A smart pet door.
A project I made in my junior year of highschool to controll when to let my cat into the house. I live near a forest and my cat is an avid hunter who enjoyed to bring his catch inside the house through a wooden pet door I hand made and installed. In order to stop my cat from bringing the dead animals inside the house I decided to make a "Smart Pet Door" to manage my cats ability to enter the house.
I decided to modify our existing pet door to make it possible to controll what gets inside the house.
- I installed a solenoid lock on one side to block entrance inside the house when the solenoid is in its passive position.
- The solenoid needed more power than the pi could supply, so a seperate power source (12V power adapter plugged into the wall) was used along side a relay to controll the solenoid (on or off).
- I installed a small PIR motion sensor pointing to the outside right beside the entrance to detect if my cat wants to go inside the house.
- I also installed a cheap webcam pointing about at the spot where my cat would be if he wanted to get inside the house through the door.
- As the brains of the cat door I installed the Raspberry Pi 1 with a wifi dongle stick.
The pet door would detect movement near the entrance and instantly take a picture with the webcam. The raspberry pi would then send a GCM notification (using Google's GCM service) to my Android phone. On my Raspberry Pi I run a local server with python, using Django, that uploads the snapshot to an index of the server. I coded an Android app that consists of only a picture display and a button. The app downloads the picture from the local server through an asynchronous task to display if the cat is holding some sort of animal in his mouth. If I want to let my cat in, I simply press the button on the UI that accesses another index on my local server which sends a signal using the GPIO pins to a relay to power on the solenoid for a set time period to unlock the door and let the cat inside.
The "src" folder contains the java code and manifest files for the Android Studio app code.

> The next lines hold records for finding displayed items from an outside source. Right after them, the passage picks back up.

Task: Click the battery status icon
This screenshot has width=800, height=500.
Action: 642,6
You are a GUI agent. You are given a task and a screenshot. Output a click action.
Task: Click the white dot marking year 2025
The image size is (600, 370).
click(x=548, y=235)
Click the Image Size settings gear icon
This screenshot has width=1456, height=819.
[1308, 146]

Unfortunatly I no longer have the code I used on the Raspberry Pi. Basically, I set up a very simple Django local server with 2 indexes, "open" and "pic.jpg". If the "open" index was accessed (the user pressing the "open" button), the Pi knew to trigger the relay with a GPIO pin. The "pic.jpg" index just displayed an image stored in the folder with the python script which would be an image the webcam takes. While the server is running, I have a threaded loop listening for a HIGH signal from the motion detector. If a signal is recieved, the Pi triggers the webcam to take a picture and save it as "pic.jpg", overwriting the old picture, and the Pi also sends a GCM message to the user's phone.